**Description of the task:**
Images stay out; everything else in the records is to be set down exactly.

*** Given records ***

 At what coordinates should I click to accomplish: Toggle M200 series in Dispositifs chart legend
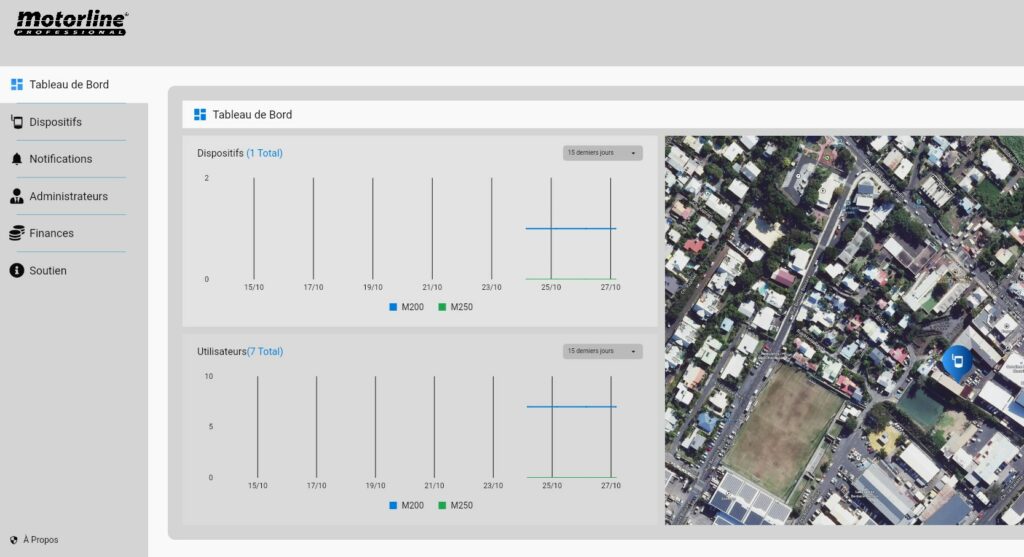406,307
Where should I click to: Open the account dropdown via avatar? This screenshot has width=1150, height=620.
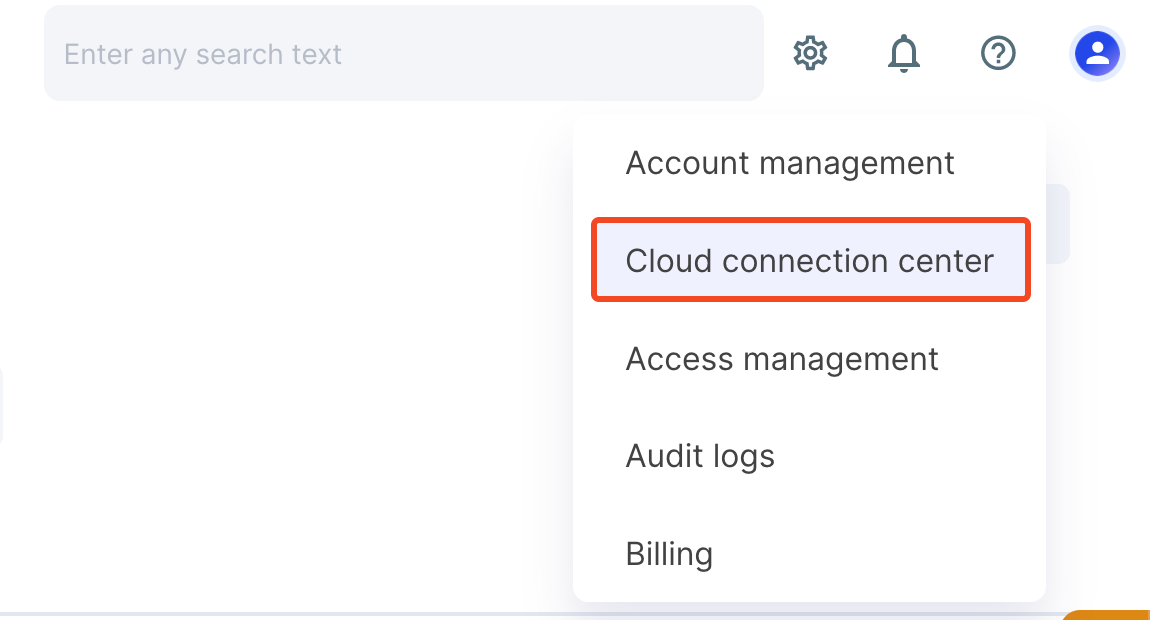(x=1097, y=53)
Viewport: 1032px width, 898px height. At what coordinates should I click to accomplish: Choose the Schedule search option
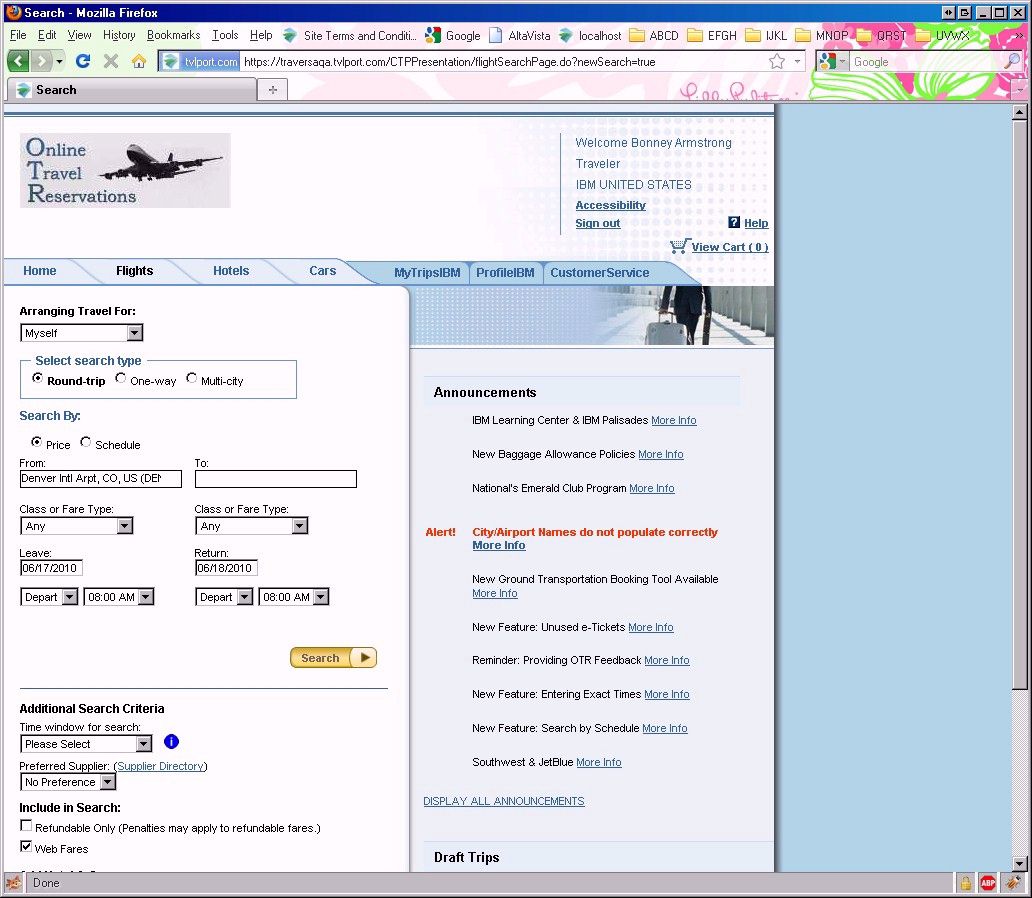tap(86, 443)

***

**Answer to this task:**
 At what coordinates should I click to accomplish: Toggle M200 series in Dispositifs chart legend
406,307
Where should I click to: Open the account dropdown via avatar? This screenshot has width=1150, height=620.
(x=1097, y=53)
Viewport: 1032px width, 898px height. At what coordinates should I click to accomplish: Choose the Schedule search option
tap(86, 443)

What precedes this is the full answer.